Exercise
Exact reproduction of all the data is needed.
[Opening Provided entries section]
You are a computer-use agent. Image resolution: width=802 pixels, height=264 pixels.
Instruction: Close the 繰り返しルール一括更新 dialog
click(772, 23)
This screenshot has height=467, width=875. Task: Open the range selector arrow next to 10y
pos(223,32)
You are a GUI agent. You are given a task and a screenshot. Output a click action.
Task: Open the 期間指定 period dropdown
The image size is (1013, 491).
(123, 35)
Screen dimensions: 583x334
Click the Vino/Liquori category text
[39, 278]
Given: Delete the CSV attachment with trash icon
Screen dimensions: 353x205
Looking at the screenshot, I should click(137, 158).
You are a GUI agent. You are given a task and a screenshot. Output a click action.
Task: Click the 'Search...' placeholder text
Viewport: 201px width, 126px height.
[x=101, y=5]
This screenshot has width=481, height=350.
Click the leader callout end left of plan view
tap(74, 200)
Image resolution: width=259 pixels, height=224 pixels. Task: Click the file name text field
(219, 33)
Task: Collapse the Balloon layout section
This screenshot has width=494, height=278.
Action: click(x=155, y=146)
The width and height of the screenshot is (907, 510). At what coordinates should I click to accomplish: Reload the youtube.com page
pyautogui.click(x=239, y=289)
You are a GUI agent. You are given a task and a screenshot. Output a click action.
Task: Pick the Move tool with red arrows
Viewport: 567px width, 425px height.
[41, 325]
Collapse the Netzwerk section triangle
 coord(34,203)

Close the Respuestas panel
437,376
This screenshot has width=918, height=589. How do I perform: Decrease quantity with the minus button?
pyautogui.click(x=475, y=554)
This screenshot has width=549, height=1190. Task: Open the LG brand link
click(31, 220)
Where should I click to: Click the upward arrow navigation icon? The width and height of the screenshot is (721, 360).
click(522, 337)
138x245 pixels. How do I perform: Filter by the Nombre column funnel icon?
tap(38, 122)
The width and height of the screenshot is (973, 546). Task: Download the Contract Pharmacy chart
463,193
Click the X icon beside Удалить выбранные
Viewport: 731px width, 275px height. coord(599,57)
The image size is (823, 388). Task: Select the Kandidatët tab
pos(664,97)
[Closing Provided entries section]
Answer to the problem
You are a computer-use agent. Image resolution: width=802 pixels, height=264 pixels.
Instruction: Close the 繰り返しルール一括更新 dialog
click(772, 23)
This screenshot has height=467, width=875. Task: Open the range selector arrow next to 10y
pos(223,32)
You are a GUI agent. You are given a task and a screenshot. Output a click action.
Task: Open the 期間指定 period dropdown
The image size is (1013, 491).
(123, 35)
Screen dimensions: 583x334
Click the Vino/Liquori category text
[39, 278]
Given: Delete the CSV attachment with trash icon
Screen dimensions: 353x205
Looking at the screenshot, I should click(137, 158).
You are a GUI agent. You are given a task and a screenshot. Output a click action.
Task: Click the 'Search...' placeholder text
Viewport: 201px width, 126px height.
[x=101, y=5]
This screenshot has width=481, height=350.
Click the leader callout end left of plan view
tap(74, 200)
Image resolution: width=259 pixels, height=224 pixels. Task: Click the file name text field
(219, 33)
Task: Collapse the Balloon layout section
This screenshot has width=494, height=278.
Action: click(x=155, y=146)
The width and height of the screenshot is (907, 510). At what coordinates should I click to accomplish: Reload the youtube.com page
pyautogui.click(x=239, y=289)
You are a GUI agent. You are given a task and a screenshot. Output a click action.
Task: Pick the Move tool with red arrows
Viewport: 567px width, 425px height.
[41, 325]
Collapse the Netzwerk section triangle
 coord(34,203)

Close the Respuestas panel
437,376
This screenshot has width=918, height=589. How do I perform: Decrease quantity with the minus button?
pyautogui.click(x=475, y=554)
This screenshot has width=549, height=1190. Task: Open the LG brand link
click(31, 220)
Where should I click to: Click the upward arrow navigation icon? The width and height of the screenshot is (721, 360).
click(522, 337)
138x245 pixels. How do I perform: Filter by the Nombre column funnel icon?
tap(38, 122)
The width and height of the screenshot is (973, 546). Task: Download the Contract Pharmacy chart
463,193
Click the X icon beside Удалить выбранные
Viewport: 731px width, 275px height. coord(599,57)
The image size is (823, 388). Task: Select the Kandidatët tab
pos(664,97)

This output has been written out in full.